Operação Boca do Caixa investigou desvio de recursos públicos da UEG

Os ex-reitores da Universidade Estadual de Goiás (UEG) José Izecias e Luiz Antônio Arantes e o ex-defensor-geral do Estado, advogado João Paulo Brzezinski foram condenados pelos crimes de formação de quadrilha, peculato e lavagem de dinheiro. Eles foram pegos na operação Boca do Caixa, deflagrada pelo Ministério Público de Goiás em dezembro de 2012.

Na ocasião, a operação averiguou a prática de desvio de recursos públicos da instituição de ensino, às vésperas das eleições de 2006. A sentença foi proferida pela juíza Bianca Melo Cintra, da 113ª Vara Criminal da Comarca de Goiânia e prevê de 6 a 7 anos de reclusão no regime semiaberto.

De acordo com informações apuradas pelo Ministério Público, a fraude acontecia nos contratos celebrados entre a UEG e o Sindicato dos Estabelecimentos de Ensino no Estado de Goiás (Sinepe) para execução da Licenciatura Plena Parcelada, um programa de capacitação da universidade.

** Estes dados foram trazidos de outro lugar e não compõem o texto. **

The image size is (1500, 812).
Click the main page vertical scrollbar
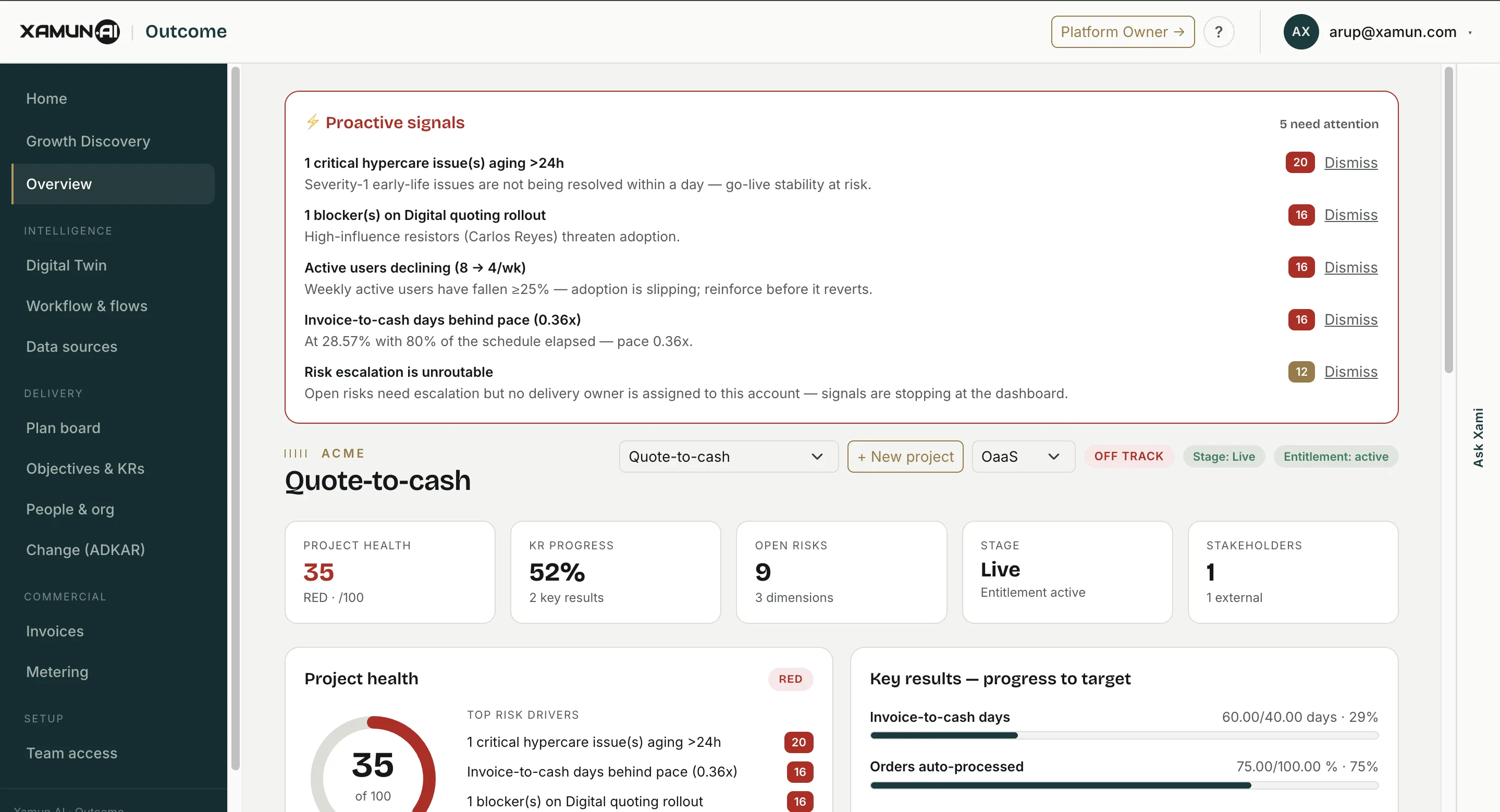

O programa funcionava da seguinte forma: os docentes pagavam a mensalidade para o Sinepe, e o valor deveria ser repassado à Universidade, o que acontecia, no entanto, era a transferência dos valores pagos para uma empresa laranja, o Instituto Brasileiro de Ensino, Pesquisa, Extensão e Tecnologia (Ibetec), que pertence a Brzezinski.

As investigações apontaram um desvio de R$ 425,3 mil, valor que teria financiado a campanha de Izecias para deputado federal. Foram condenados ainda, Carlos Roberto Silva, servidor comissionado da UEG, Paulo Henrique Sahium, tecnólogo em processamento de dados e Francisco Afonso de Paulo, ex-coordenador de contratos e convênios da UEG.

O Sinepe não foi acusado de participar do esquema e os condenados podem recorrer da decisão. O Ministério Público entrará com pedido de aumento das penas para tentar garantir que elas sejam cumpridas, de início, em regime fechado.